**Short problem**:
Determine how many lines in the entries below contain the word "showing", treating uppercase and lowercase letters as distinct. Give only that number.

---------- Excerpted data

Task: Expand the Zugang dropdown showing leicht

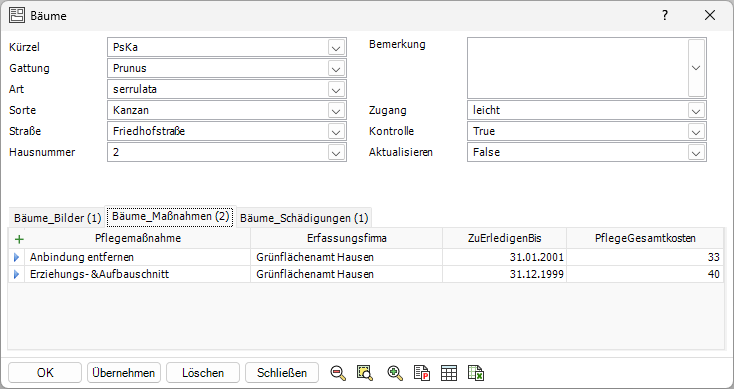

--------------------
---------- Excerpted data

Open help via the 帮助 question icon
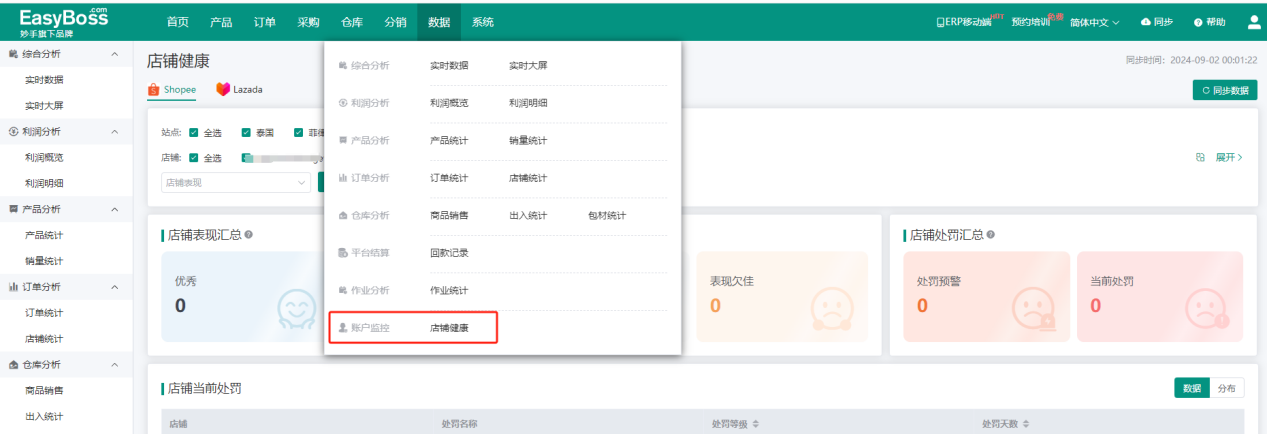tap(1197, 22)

--------------------
---------- Excerpted data

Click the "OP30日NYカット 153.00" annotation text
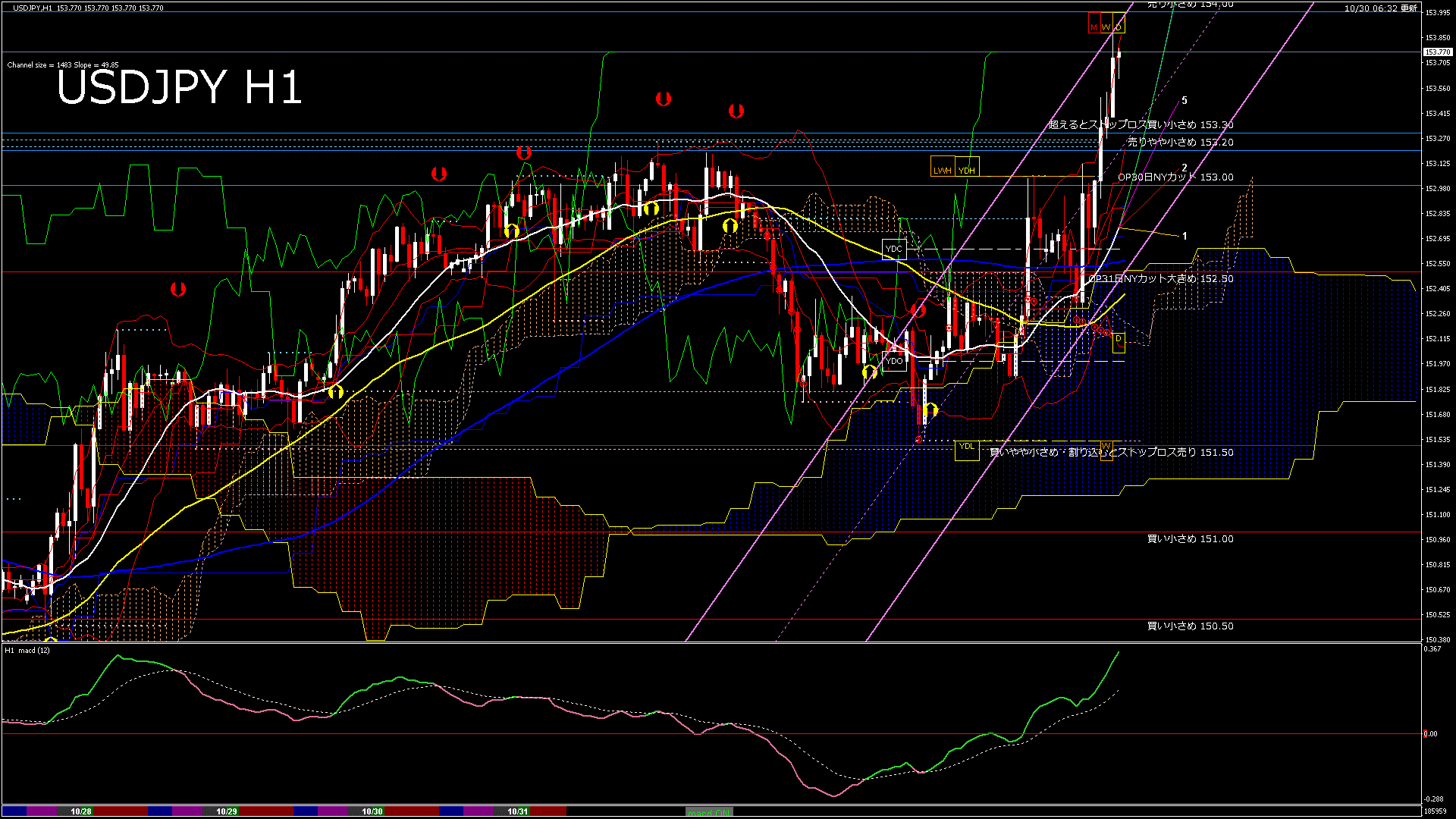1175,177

--------------------

**Task response**:
1